The motion contraint we adopt for the former is a common constraint, that of a Dubins vehicle. We extend previous work that solves this coverage problem as a traveling salesman problem (TSP) by introducing a practical heuristic algorithm to reduce runtime while maintaining near-optimal path length. Furthermore, we show that generating an optimal coverage path is NP-hard by reducing from the Exact Cover problem, which provides justification for our algorithm's conversion of Dubins coverage instances to TSP instances. Extensive experiments demonstrate that the algorithm does indeed produce path lengths comparable to optimal in significantly less time.
In the second model, we consider the problem of coverage planning for a particular type of very simple mobile robot. The robot must be able to translate in a commanded direction (specified in a global reference frame), with bounded error on the motion direction, until reaching the environment boundary.
The objective, for a given environment map, is to generate a sequence of motions that is guaranteed to cover as large a portion of that environment as possible, in spite of the severe limits on the robot's sensing and actuation abilities.

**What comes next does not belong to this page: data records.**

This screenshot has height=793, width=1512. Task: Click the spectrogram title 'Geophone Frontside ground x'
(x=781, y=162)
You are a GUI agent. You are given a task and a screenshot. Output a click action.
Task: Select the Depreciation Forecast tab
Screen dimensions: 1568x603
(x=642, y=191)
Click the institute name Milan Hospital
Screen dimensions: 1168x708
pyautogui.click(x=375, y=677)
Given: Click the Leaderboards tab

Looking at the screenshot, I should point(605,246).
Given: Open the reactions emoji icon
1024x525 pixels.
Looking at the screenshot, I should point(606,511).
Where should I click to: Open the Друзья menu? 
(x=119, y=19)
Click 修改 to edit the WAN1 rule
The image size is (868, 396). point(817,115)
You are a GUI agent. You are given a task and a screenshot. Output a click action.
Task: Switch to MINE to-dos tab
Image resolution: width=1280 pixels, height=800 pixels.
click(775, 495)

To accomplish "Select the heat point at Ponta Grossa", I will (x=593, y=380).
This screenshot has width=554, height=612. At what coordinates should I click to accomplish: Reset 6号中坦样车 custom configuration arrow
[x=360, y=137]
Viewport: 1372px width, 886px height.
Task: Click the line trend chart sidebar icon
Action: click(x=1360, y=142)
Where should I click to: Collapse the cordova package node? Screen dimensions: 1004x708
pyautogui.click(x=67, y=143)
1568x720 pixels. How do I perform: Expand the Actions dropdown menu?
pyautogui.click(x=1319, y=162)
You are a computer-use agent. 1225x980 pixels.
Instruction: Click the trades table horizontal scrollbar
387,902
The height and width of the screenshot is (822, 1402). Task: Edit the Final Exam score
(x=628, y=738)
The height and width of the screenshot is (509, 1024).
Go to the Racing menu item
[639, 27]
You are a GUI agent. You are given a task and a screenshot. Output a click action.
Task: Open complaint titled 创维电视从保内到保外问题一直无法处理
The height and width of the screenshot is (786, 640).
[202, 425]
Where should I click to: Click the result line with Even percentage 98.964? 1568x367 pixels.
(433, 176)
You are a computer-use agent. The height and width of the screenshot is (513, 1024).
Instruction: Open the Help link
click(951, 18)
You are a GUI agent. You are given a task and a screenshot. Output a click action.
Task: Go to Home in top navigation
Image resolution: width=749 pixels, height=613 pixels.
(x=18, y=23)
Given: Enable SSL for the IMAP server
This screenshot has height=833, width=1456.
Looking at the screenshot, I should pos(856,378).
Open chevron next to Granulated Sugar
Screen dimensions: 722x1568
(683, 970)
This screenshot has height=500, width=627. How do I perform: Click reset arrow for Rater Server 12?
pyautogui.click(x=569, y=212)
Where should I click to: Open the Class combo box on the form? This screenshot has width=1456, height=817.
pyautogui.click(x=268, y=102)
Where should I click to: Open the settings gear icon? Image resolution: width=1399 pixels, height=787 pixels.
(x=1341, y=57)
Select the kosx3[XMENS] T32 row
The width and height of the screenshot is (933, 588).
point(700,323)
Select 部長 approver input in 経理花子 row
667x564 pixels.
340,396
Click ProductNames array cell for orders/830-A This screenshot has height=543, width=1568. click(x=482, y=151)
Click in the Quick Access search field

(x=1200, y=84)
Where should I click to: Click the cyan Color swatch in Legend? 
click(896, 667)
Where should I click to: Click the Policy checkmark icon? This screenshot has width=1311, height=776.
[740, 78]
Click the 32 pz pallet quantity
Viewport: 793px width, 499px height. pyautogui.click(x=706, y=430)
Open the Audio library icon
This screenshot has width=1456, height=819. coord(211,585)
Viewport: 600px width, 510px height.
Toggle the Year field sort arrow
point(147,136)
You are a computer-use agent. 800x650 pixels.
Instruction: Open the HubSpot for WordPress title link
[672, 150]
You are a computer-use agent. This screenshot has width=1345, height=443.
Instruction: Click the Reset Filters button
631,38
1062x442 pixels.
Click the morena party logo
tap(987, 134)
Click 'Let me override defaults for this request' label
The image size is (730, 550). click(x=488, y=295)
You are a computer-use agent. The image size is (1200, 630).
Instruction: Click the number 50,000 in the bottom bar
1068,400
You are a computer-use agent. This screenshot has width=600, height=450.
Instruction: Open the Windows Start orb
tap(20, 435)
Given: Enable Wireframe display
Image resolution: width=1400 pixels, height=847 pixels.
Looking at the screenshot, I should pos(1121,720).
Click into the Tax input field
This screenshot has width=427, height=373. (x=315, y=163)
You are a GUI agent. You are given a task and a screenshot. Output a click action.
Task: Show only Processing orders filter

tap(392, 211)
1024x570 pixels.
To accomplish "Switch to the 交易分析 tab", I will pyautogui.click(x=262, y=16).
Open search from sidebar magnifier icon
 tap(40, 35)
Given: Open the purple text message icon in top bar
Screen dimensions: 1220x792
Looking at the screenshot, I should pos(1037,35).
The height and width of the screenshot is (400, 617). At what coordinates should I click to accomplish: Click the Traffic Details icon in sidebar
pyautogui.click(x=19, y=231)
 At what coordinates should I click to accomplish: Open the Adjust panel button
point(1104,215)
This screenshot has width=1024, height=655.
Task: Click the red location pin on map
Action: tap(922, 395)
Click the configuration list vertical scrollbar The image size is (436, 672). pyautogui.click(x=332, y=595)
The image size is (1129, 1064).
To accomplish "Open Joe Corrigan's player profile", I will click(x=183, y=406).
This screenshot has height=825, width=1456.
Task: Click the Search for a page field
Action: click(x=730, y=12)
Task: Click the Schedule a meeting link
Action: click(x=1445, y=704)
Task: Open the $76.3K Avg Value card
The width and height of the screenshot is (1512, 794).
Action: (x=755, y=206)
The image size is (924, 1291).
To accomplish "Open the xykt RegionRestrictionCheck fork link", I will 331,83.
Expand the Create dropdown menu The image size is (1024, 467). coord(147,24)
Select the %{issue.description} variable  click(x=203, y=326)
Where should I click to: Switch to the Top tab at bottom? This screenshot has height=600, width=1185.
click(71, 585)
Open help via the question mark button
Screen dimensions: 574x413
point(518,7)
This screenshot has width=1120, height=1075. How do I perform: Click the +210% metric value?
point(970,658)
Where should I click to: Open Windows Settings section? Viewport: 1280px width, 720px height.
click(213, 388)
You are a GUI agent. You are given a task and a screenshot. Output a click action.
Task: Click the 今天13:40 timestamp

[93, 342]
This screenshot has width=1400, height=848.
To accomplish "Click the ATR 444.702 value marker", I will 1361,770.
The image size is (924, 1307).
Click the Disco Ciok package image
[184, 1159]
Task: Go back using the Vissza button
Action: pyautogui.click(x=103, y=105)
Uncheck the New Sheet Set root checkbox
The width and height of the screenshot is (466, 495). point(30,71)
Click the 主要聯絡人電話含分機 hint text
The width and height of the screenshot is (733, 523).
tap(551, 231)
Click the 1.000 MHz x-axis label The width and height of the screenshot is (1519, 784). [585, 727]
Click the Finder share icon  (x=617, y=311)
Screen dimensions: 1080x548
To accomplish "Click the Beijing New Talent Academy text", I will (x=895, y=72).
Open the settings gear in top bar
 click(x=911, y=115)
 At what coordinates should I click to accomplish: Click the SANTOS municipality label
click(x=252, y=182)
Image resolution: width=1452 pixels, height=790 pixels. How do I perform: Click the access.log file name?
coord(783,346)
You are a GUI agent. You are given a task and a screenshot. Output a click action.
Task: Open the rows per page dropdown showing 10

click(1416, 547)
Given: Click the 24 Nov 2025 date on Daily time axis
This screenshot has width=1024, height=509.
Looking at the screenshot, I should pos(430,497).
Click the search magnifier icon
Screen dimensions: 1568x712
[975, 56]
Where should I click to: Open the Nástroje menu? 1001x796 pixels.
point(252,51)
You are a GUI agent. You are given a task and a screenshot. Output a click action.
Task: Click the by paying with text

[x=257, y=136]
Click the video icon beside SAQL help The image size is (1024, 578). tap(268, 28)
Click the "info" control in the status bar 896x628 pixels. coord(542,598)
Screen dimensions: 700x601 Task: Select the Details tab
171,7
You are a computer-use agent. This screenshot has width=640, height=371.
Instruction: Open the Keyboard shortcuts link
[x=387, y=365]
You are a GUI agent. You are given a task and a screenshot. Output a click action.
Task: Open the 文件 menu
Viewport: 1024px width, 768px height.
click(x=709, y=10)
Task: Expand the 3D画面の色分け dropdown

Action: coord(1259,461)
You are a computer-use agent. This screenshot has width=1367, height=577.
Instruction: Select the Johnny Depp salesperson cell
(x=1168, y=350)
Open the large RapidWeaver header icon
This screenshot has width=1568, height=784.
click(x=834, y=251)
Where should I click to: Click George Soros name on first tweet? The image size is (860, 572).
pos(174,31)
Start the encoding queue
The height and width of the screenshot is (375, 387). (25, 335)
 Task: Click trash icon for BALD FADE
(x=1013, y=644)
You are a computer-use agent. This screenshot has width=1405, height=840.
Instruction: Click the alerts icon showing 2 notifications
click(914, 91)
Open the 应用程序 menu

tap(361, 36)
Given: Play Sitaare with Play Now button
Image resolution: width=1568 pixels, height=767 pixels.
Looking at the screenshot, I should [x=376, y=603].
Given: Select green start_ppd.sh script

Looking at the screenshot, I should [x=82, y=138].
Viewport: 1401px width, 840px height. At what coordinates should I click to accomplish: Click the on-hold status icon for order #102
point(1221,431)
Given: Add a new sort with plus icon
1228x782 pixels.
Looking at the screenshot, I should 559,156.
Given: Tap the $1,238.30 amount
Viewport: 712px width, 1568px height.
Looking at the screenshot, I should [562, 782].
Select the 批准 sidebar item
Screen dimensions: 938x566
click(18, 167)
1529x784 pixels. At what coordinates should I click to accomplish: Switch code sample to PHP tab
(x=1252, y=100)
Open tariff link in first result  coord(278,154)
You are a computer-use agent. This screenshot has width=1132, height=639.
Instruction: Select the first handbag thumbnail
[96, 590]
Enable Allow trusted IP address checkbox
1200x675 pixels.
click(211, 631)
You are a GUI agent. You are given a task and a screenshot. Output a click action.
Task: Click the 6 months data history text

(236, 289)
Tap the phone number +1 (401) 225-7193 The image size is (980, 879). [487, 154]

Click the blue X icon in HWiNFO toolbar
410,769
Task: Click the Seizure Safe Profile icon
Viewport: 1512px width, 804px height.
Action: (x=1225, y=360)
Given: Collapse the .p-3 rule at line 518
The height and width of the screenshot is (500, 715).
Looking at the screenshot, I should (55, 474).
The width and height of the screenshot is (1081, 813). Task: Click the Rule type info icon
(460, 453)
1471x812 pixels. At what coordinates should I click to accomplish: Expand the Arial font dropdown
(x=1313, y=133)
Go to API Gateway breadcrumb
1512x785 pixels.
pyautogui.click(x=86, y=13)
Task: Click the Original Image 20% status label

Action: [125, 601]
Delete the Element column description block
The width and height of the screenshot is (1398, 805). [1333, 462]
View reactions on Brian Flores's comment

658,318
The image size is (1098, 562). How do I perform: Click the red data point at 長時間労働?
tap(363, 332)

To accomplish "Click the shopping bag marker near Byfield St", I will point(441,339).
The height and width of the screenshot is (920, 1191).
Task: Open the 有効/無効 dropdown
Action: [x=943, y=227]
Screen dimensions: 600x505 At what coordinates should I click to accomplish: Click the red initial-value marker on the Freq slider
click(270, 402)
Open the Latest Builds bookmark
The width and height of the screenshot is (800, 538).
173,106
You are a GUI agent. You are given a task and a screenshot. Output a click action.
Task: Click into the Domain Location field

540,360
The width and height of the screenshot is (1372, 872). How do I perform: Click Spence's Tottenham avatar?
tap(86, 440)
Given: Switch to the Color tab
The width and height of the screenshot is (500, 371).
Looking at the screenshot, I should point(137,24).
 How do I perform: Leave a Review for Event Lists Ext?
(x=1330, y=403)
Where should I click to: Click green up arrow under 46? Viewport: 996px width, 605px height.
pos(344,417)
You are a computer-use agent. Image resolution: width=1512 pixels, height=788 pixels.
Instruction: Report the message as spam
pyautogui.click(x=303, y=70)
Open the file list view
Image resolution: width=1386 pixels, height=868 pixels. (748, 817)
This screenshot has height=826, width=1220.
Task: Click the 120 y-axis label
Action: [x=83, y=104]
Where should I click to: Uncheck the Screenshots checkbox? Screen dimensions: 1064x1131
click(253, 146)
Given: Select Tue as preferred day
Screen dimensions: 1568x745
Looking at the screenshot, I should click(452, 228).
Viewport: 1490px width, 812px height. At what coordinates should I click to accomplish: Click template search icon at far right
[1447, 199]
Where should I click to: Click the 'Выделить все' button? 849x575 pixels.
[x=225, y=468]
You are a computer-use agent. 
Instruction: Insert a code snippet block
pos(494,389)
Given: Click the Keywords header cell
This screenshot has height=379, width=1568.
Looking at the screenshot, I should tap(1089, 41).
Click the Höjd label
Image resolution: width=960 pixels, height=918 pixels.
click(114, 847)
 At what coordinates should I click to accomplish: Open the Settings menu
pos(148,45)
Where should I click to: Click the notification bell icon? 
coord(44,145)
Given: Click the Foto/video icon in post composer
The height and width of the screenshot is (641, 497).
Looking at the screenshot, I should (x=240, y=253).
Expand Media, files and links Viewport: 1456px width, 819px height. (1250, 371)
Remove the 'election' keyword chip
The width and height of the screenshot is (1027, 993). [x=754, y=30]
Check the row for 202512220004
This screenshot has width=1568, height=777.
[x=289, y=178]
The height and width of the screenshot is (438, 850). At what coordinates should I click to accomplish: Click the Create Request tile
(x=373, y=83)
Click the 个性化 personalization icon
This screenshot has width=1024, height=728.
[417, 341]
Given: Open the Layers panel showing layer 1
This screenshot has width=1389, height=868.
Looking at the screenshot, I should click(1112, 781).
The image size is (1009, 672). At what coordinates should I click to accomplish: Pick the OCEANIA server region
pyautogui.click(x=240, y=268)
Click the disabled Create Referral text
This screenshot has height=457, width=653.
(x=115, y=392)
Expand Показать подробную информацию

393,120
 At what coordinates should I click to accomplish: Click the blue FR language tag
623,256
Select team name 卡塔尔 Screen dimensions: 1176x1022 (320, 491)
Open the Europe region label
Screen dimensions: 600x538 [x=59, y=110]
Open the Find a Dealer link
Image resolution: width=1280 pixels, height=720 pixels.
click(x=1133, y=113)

We show how to model the knowledge available to this kind of robot about its own position within the environment, show how to compute the region whose coverage can be guaranteed for a given plan, and characterize regions whose coverage cannot be guaranteed by any plan. We also describe an algorithm that generates coverage plans for this robot, based on a search across a specially-constructed graph. Simulation results demonstrate the effectiveness of the approach.